Subject: Re: comparing raid-like filesystems
To: Manuel Bouyer <bouyer@antioche.eu.org>
From: Thor Lancelot Simon <tls@rek.tjls.com>
List: tech-kern
Date: 02/02/2003 11:52:00
On Sun, Feb 02, 2003 at 03:03:29PM +0100, Manuel Bouyer wrote:
> On Sun, Feb 02, 2003 at 01:31:25PM +0000, Martin J. Laubach wrote:
> > | Sorry, I miss remembered. The limit for IDE is 128k, not 64 (and much highter
> > | with the extended read/write commands).
> >
> > So basically we want either
> >
> > (a) a (much?) larger MAXPHYS
> >
> > (b) no MAXPHYS at all and let the low level driver deal with
> > segmenting large requests if necessary
>
> (c) a per-device MAXPHYS
>
> I had patches for this at one time, but it was before UVM and UBC.
> I have plans to look at this again
I'm actually working on this right now, but I've hit a bit of a snag.
As a first step, I've gone through the VM and FS code and replaced
inappropriate uses of MAXBSIZE with MAXPHYS (there's also a rather
amusing use of MAXBSIZE to set up a DMA map in the aic driver which I
found, and there may be a few other things like this I haven't found).
Maximum I/O size on pageout (write) is controlled by clustering in
the pager and by genfs_putpages(). But AFAICT, the only thing that
causes any "clustering" on reads -- the only thing that ever causes
us to read more than a single page at a time -- is the readahead in
genfs_getpages(), which is fixed at a size of 16 pages (MAX_READ_AHEAD,
also used to initialize genfs_rapages):
rapages = MIN(MIN(1 << (16 - PAGE_SHIFT), MAX_READ_AHEAD), genfs_rapages);
AFAICT if a user application does a read() of 8K, 64K is actually read.
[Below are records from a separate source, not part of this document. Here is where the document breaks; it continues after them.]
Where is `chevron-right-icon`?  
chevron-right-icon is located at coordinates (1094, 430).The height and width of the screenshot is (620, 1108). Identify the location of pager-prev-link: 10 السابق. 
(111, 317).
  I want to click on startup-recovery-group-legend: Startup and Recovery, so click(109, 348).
If a user application does a read() of 32K, 64K is actually read. If
a user application does a read() of 128K, two 64K page-ins are done into
the application's "window", each triggered by a single page fault on the
first relevant page.
This doesn't seem ideal. Basically, we discard all information about
the I/O size the user requested and just blindly read MAX_READ_AHEAD pages
in a single transfer every time the user touches one that's not in. So it
appears that MAXPHYS (or, in the future, its per-device equivalent) doesn't
control I/O size for reads at all. And applications that are intelligent
about their read behaviour are basically penalized for it.
Am I reading this code wrong? If so, I can't figure out what _else_ limits
a transfer through the page cache to 64K at present; could someone please
educate me?
This is problematic because it means that if we have a device with maxphys
of, say, 4MB, either we're going to end up reading 4MB every time we fault
in a single page, or we're never going to issue long transfers to it at all.
Yuck.
Obviously we could use physio to get around this restriction. Without an
abstraction like "direct I/O" to allow physio-like access to blocks in
by the filesystem, however, this won't help many users in the real world.
Am I misunderstanding this? If not, does anyone have any suggestions on
how to fix it? A naive approach would seem to be to have read() call the
getpages() routine directly, asking for however many pages the user
requested, so we weren't relying on a single page fault (and, potentially,
uvm_fault()'s small lookahead) to bring in a larger chunk. But we'd still
need to enforce a maximum I/O size _somewhere_; right now, it seems to
just be a happy coincidence that we have one at all, because:
1) uvm_fault() won't ask for more than a small lookahead (4 pages) at a
time
2) genfs_getpages() won't read ahead more than 16 pages at a time
And the larger of those two limits just _happens_ to = MAXPHYS.
Thor